Linda Kebbab. (photo Unité SGP Police FO)

La déléguée nationale du syndicat Unité SGP Police FO, Linda Kebbab, a annoncé sur Twitter qu’elle déposait plainte contre le journaliste et militant Taha Bouhafs.

Dans un message sur le réseau social Twitter ce mercredi, le journaliste et militant Taha Bouhafs a qualifié la syndicaliste policière Linda Kebbab d’« Arabe de Service », en faisant référence à l’appellation « ADS », réservée aux Adjoints de sécurité dans la police nationale.

Il s’agissait d’un tweet répondant à celui de franceinfo, évoquant l’intervention de la syndicaliste sur la plateau de la chaîne d’informations, au sujet de l’affaire Adama Traoré. Cette dernière a décidé de déposer plainte et a annoncé sa décision sur les réseaux sociaux.
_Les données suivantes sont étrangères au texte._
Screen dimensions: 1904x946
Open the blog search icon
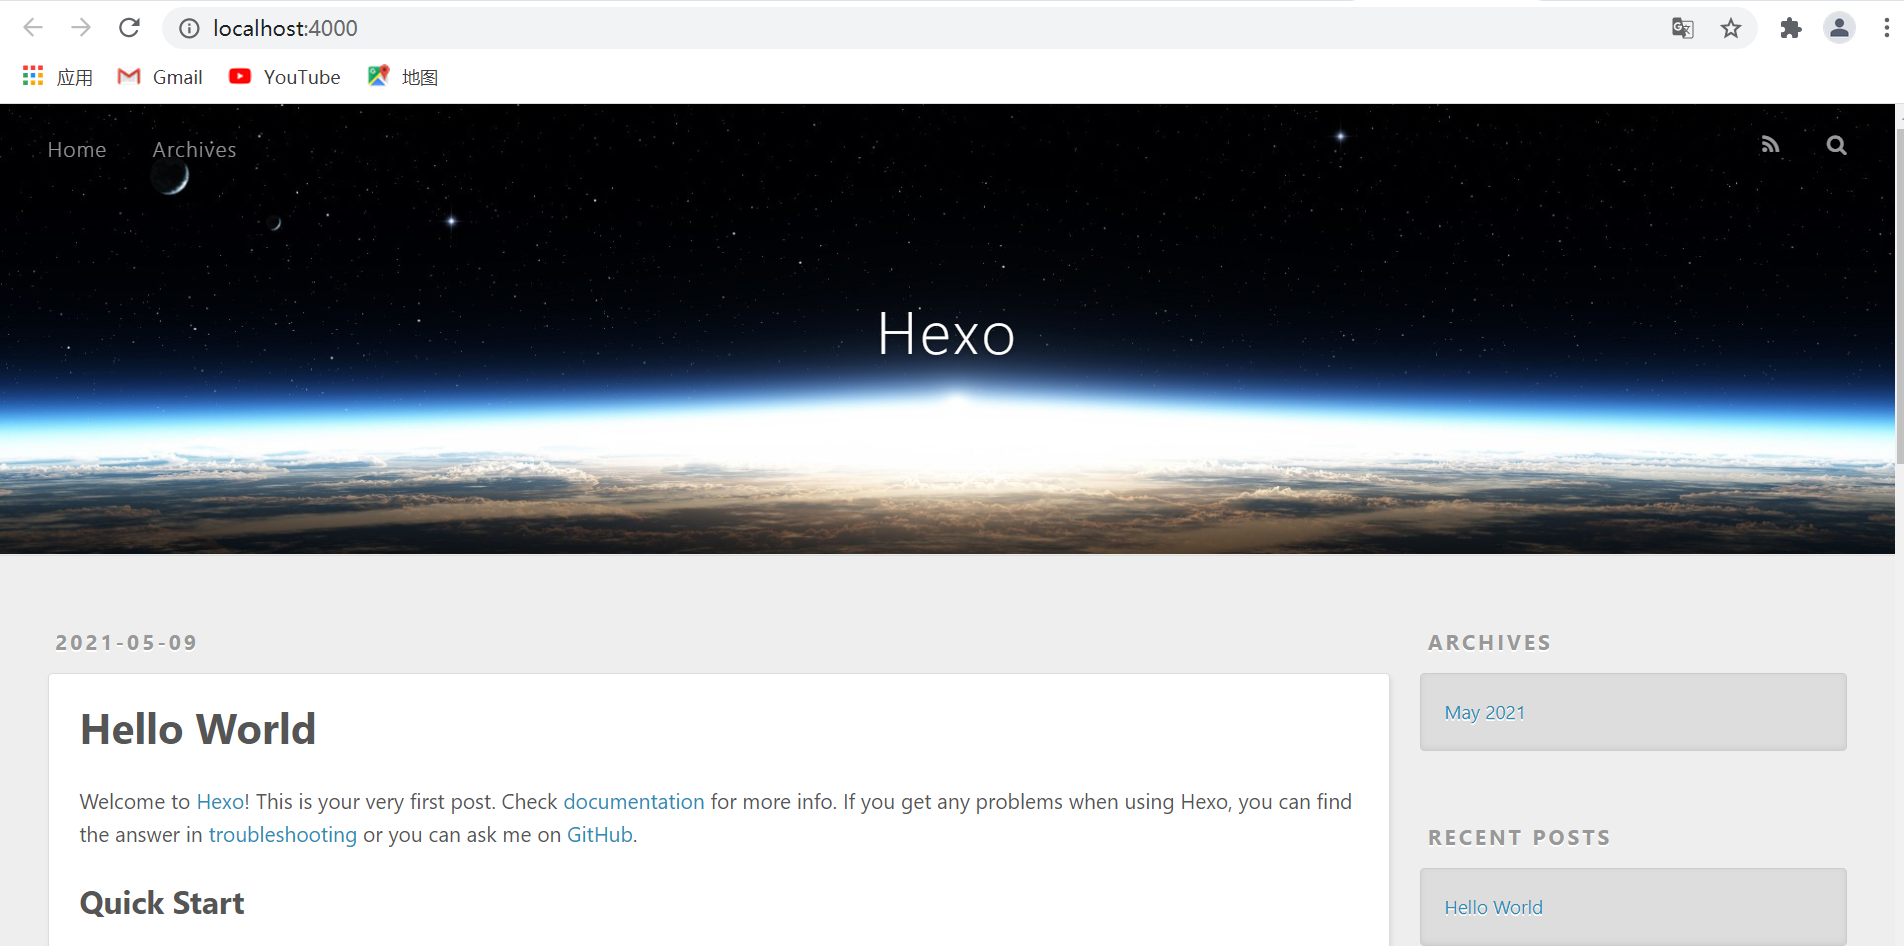(1836, 145)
Le journaliste a ensuite retiré son tweet avant de réagir sur Twitter : « J’apprends que Madame Kebbab décide de porter plainte contre moi suite à ce tweet. Très bien, je serais ravi de pouvoir expliquer en détail devant un tribunal, les raisons qui m’amènent à dire que cette femme est une ar*be de service. Vive la liberté d’expression ».

« Assez de ses incitations à la haine, de ses mensonges et manipulations »

« En 14 ans de police, jamais l’institution ne m’a renvoyée à mes origines. Je n’en fais d’ailleurs jamais état car c’est hors sujet et ça n’apporte rien au débat », a écrit Linda Kebbab sur Facebook, expliquant les raisons pour lesquelles elle a choisi de déposer plainte.

« Mais depuis deux ans, depuis que je prends la parole publiquement, les « anti-racistes » ne cessent de me renvoyer au frisé de mes cheveux, prétextant que c’est ce qui doit définir les valeurs d’une personne », ajoute-t-elle.

« Taha Bouhafs se sent pousser des ailes et dépasse les bornes. Pour lui si on est maghrébin(e) on doit finir ignorant, haineux et stigmatisant comme lui ? Le racialisme nous prédestine à une place dans la société en fonction de l’origine ethnique ou de la confession », poursuit la déléguée syndicale. « Assez de ses incitations à la haine, de ses mensonges et manipulations ».